Stored items:
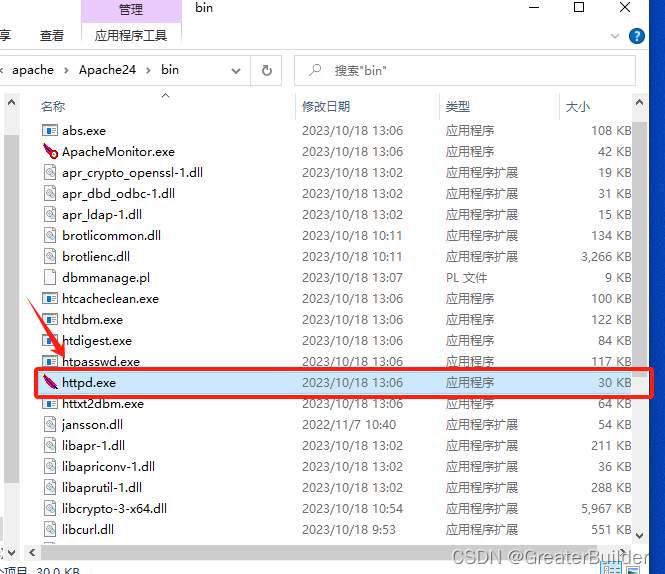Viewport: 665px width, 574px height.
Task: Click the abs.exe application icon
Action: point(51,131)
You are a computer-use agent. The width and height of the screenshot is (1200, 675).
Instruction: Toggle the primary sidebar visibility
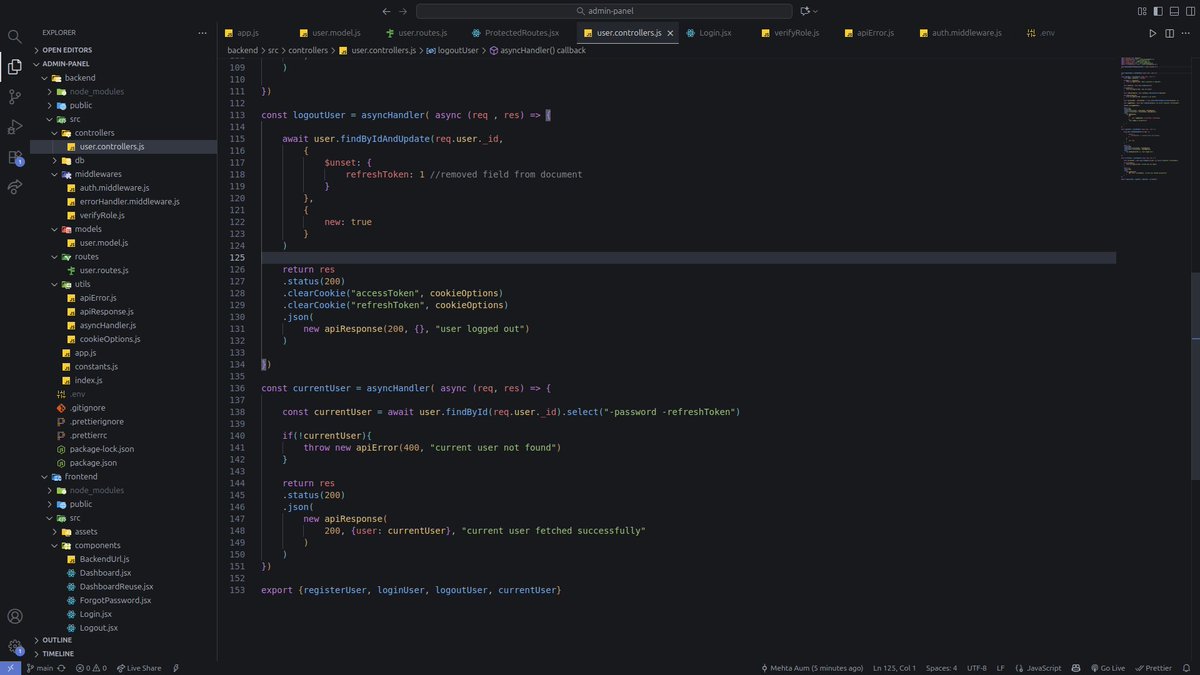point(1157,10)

WHAT THE EXERCISE ASKS
From the line with "You are a computer-use" down to the last line of the records above, restate each line verbatim, passing over any picture.

ANSWER FOR THIS EXERCISE
You are a computer-use agent. The width and height of the screenshot is (1200, 675).
Instruction: Toggle the primary sidebar visibility
point(1157,10)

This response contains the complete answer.